Por Tainara Machado | De São Paulo
A desaceleração da economia brasileira observada nos primeiros meses de 2014 é resultado da política monetária colocada em prática pelo governo para controlar a inflação, avalia professor emérito da Faculdade de Economia e Administração da Universidade de São Paulo (FEA-USP), Antonio Delfim Netto.
Em conversa por e-mail com o Valor, o ex-ministro da Fazenda afirmou que o crescimento de apenas 0,2% do país entre o último trimestre de 2013 e o primeiro deste ano “não surpreendeu ninguém, nem ao governo”, e que a política monetária está fluindo por seus canais normais. O que causa estranheza, diz, é que a inflação resista a ceder. Esse fenômeno, afirma, pode ser explicado pelo controle de preços e consequente piora das expectativas, o que torna o processo de desinflação da economia mais custoso.
Para Delfim, o avanço do Produto Interno Bruto (PIB) no primeiro trimestre foi ruim, mas bastante esperado. “As indicações eram que as coisas estavam caminhando de uma maneira muito desconfortável durante todo esse tempo”. Delfim, que tem afirmado que a relação de desconfiança entre setor privado e governo limitou a expansão da atividade doméstica nos últimos trimestres, disse que há um problema quase “ecológico” no Brasil atualmente.
“Formou-se um clima de hostilidade, um ambiente de negócios que o governo se esforça em negar, mas que existe e que influiu de forma importante para a redução nos investimentos e agora impacta também o consumo”. Entre janeiro e março, o consumo das famílias recuou 0,1%, primeira queda em bases trimestrais desde o terceiro trimestre de 2011, quando a economia dava sinais mais evidentes de desaceleração.
Para Delfim, a perda de força da demanda é resultado da política monetária colocada em prática pelo governo desde abril do ano passado e que elevou a taxa básica de juros da economia de 7,25% ao ano para 11% ao ano. Embora alguns economistas argumentem que a política monetáriaparece ter perdido eficácia nos últimos anos, para Delfim a alta de juros está funcionando “por seus canais naturais”. Houve importante redução do nível da atividade nos últimos meses, o ritmo do crescimento do crédito também desacelerou e a taxa de câmbio, que encostou em R$ 2,45, registrou alguma valorização e agora tem se mantida mais próxima de R$ 2,20. “São resultados típicos dos efeitos da política monetária feita para combater a inflação e não deveriam causar surpresa”, diz.

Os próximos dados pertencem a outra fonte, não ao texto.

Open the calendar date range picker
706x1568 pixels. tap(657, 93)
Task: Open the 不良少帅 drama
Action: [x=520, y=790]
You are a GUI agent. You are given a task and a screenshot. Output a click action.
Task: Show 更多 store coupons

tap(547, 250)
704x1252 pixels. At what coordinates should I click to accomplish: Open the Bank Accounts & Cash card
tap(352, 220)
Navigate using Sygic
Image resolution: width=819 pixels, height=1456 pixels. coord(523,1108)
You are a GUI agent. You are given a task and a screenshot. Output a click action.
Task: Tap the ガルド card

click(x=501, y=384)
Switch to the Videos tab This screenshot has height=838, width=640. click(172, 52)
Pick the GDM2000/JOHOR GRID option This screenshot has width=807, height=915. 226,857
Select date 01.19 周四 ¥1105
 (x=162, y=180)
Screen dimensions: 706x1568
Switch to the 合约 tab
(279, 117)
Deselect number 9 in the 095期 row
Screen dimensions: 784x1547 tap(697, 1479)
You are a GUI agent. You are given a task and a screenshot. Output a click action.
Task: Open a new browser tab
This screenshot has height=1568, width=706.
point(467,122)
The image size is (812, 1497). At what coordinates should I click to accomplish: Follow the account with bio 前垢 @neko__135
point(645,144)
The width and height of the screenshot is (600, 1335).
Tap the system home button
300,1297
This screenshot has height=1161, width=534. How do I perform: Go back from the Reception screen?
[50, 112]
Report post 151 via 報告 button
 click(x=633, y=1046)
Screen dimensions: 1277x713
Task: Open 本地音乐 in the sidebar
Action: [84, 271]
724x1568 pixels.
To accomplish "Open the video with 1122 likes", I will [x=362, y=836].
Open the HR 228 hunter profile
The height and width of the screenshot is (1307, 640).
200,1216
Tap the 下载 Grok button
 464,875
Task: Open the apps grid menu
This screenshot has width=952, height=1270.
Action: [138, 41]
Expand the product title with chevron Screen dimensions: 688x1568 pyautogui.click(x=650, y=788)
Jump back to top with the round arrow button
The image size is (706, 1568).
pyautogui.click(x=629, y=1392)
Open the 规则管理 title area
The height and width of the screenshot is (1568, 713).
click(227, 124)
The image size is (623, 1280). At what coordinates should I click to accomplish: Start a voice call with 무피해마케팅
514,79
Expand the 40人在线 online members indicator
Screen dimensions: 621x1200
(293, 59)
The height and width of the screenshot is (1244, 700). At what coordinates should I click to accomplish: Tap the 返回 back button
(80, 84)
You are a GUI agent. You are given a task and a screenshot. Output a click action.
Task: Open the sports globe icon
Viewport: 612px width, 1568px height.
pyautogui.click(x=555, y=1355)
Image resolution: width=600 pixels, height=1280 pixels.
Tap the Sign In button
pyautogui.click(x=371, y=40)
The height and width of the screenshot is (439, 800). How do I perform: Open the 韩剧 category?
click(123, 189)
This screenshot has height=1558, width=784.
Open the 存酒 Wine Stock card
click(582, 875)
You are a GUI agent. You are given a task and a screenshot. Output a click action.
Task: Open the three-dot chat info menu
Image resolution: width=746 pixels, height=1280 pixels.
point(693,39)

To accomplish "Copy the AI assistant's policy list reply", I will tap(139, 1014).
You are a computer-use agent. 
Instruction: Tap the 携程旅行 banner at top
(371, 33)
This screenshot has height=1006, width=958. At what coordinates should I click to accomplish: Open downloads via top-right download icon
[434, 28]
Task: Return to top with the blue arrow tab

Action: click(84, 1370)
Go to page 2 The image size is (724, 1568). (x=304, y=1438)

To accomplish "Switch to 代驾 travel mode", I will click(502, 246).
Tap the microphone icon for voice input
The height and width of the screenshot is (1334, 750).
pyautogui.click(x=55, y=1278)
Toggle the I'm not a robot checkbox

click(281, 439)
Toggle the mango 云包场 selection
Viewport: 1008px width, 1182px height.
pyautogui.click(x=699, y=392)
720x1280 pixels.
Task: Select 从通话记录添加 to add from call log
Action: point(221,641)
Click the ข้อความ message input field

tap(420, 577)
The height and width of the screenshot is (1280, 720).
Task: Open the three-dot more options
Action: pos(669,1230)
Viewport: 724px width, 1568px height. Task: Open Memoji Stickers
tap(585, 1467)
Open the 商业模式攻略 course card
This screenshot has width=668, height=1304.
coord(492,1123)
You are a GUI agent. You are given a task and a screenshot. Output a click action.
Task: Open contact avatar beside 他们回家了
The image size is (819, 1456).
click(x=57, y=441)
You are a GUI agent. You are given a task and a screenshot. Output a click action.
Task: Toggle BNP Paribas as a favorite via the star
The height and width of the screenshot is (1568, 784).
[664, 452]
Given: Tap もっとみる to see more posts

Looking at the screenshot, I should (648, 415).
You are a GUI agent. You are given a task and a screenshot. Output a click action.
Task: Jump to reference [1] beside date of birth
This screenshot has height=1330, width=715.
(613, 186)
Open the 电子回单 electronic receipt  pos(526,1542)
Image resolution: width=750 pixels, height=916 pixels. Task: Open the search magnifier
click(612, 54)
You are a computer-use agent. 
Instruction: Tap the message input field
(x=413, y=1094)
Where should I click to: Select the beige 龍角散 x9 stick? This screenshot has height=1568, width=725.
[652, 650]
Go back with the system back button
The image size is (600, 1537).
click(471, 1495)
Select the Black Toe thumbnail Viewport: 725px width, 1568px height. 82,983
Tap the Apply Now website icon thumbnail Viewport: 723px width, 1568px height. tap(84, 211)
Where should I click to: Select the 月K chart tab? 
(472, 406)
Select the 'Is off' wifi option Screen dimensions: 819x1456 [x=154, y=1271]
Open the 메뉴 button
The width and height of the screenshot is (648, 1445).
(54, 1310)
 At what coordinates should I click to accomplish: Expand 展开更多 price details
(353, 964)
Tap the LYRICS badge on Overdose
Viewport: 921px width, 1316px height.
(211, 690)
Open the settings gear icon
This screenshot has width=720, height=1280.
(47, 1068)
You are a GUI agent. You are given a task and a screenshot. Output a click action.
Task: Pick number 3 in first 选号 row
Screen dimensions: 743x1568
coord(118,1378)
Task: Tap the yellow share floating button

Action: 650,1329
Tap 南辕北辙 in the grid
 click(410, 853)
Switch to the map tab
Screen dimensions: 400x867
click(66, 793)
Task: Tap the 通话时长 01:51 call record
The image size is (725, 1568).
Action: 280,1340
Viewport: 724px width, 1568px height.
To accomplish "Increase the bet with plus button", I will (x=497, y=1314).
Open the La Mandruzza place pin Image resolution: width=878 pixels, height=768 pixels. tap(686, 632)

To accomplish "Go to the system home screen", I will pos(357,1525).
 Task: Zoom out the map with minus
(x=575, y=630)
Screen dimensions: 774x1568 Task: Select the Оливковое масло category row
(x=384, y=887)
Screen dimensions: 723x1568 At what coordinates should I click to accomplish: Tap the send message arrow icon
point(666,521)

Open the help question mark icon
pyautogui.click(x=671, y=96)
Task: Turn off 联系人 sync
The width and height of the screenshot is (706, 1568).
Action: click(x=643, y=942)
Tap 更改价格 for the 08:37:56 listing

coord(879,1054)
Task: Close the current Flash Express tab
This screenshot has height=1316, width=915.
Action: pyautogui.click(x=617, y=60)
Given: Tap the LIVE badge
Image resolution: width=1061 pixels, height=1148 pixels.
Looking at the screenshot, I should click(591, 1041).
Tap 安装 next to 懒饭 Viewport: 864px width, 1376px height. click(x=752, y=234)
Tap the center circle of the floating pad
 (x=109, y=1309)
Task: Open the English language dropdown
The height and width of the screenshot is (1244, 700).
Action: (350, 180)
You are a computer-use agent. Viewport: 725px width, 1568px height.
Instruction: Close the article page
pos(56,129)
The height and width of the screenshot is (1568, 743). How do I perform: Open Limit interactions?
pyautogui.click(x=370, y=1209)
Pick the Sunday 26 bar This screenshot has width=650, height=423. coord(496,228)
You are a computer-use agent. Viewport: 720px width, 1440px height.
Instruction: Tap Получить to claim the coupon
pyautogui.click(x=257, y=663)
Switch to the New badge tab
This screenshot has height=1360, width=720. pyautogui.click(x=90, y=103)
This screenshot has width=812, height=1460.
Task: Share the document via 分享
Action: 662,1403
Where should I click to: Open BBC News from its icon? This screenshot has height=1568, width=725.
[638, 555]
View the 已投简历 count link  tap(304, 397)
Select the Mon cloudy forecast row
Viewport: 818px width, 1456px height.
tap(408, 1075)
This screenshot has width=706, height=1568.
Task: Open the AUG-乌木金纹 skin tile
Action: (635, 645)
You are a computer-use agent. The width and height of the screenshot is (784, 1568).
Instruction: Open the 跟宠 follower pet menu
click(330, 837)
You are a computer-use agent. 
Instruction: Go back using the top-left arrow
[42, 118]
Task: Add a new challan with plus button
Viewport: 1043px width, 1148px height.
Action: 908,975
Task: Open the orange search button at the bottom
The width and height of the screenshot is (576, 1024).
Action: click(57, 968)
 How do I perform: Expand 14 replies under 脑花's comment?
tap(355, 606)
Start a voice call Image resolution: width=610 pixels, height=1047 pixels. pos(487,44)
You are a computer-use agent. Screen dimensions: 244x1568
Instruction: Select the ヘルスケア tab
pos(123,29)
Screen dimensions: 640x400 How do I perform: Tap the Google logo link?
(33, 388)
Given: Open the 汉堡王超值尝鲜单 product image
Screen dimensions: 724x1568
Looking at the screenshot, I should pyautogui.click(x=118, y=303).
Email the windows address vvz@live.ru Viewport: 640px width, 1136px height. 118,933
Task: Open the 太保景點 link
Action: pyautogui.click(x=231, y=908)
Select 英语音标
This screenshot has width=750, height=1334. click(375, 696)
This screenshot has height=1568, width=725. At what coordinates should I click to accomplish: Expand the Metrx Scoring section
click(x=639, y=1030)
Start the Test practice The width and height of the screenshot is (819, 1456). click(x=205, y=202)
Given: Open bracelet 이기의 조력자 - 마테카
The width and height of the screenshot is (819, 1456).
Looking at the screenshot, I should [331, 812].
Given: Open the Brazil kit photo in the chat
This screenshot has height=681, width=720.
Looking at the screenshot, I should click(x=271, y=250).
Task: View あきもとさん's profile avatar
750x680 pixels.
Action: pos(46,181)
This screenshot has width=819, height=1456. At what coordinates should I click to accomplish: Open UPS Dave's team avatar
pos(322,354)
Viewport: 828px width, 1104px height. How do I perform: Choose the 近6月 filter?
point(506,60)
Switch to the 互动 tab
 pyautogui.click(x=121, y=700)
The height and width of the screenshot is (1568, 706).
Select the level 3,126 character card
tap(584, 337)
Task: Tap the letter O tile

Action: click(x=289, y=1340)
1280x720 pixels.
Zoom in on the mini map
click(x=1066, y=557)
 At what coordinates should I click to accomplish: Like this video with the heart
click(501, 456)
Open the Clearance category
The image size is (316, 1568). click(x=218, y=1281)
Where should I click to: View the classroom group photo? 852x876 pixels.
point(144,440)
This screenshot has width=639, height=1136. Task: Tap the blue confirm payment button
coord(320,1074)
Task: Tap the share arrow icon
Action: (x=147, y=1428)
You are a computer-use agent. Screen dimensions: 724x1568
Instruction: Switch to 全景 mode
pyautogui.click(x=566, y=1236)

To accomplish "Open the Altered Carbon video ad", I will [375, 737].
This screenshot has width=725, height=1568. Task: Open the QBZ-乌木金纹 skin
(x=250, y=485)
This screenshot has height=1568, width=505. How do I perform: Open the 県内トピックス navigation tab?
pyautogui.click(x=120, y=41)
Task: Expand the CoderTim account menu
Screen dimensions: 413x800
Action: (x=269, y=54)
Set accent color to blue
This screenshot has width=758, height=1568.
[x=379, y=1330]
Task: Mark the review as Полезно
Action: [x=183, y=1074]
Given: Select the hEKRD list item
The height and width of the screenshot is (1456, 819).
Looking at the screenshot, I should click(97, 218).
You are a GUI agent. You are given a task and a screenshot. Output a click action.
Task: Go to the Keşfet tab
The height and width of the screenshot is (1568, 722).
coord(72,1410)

O que causa estranheza, no entanto, é a resistência da inflação, que segundo o ex-ministro da Fazenda é uma questão mais complicada. “Para a inflação cair era preciso reduzir as expectativas”. No entanto, o controle de alguns preços administrados, como de tarifas de energia elétrica e de combustíveis, por exemplo, resultam em expectativas de inflação mais elevadas, e não mais baixas, apesar da alta de juros. De acordo com o Boletim Focus do Banco CENTRAL, as expectativas para a inflação doze meses à frente está em 6,01%, mais alta do que a estimativa de 5,93% há quatro semanas. “Isso torna muito difícil o combate à inflação e muito custoso o processo”.
Para Delfim, outro resultado da desconfiança entre setor privado e governo é que o investimento não avança, mesmo com as concessões de projetos de infraestrutura para o setor privado. “É preciso haver um entendimento entre os dois setores, para que a ecologia do sistema, o ambiente se modifique”, comenta o ex-ministro. Há ainda a questão da escassez de poupança, que na avaliação de Delfim tem sido puxada principalmente pelo setor privado, “o que é um problema extremamente grave”.